From: spir (denis.spir@free.fr)
Date: Sun Jan 24 2010 - 05:30:44 CST
On Sat, 23 Jan 2010 20:57:31 +0100
spir <denis.spir@free.fr> wrote:
> Hello,
>
> What is the maximum number of codes, if any?, that together compose a single character?
Thank you for your answers. There seems to be no definite limit, which is all what I needed to know.
@ Michael d'Errico: Sorry for the ambiguity, I was refereng to composed (or rather decomposed) characters. As "stacked" (grouped) into "user-perceived characters" or "grapheme clusters" by algorithms such as the first one defined in UAX29, text segmentationat http://www.unicode.org/reports/tr29/.
I'm surprised that compatibility decomposition produce more decomposed "code stacks" that equivalent decomposition.
@ Mark Davis: This is precisely after reading and starting to implement UAX29 I asked this question. Indeed, "character" is problematic.

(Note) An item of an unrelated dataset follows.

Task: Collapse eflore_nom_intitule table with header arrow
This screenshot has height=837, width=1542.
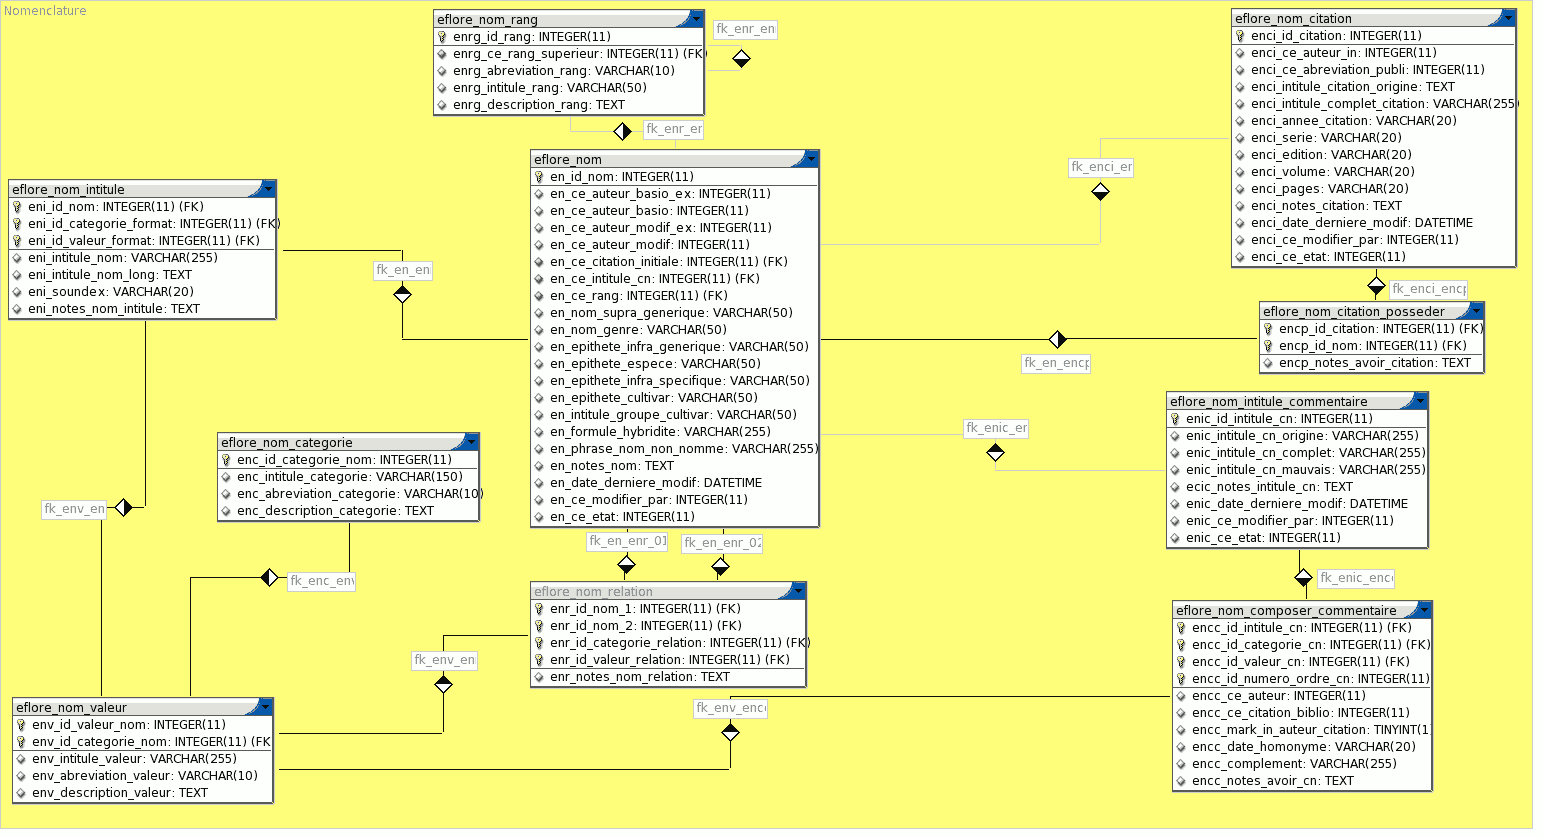Action: pyautogui.click(x=268, y=189)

Many docs from the unicode consortium use it rather freely compared to the def of abstract character, often where I'd rather expect "code" (esp. for algorithm definition; as I understand it, a prog can only manipulate codes or groups of them, for the reason _character_ is an abstract notion).
@ Chris Fynn: Thank you for the example of HAKṢHMALAWARAYAṀ.
This question was triggered by an idea about the representation of (possibly composed) characters, considered as the "atomic unit" for text processing.
Basically (and in unicode docs), it is a kind of group/sequence/stack of codes that will indeed often happen to be a singleton. Let's say a character is _formed_ by a stack of codes. A trick may be to represent a character formed by eg (c1 c2 c3) as a bigger int C = c1*N*N + c2*N + c3 --where N > 10ffff.
This indeed makes big ints! (max_width = max_code_number * log2(N), I guess) I wanted to know the limit of this "bigness", if any. So, I need arbitrary wide ints.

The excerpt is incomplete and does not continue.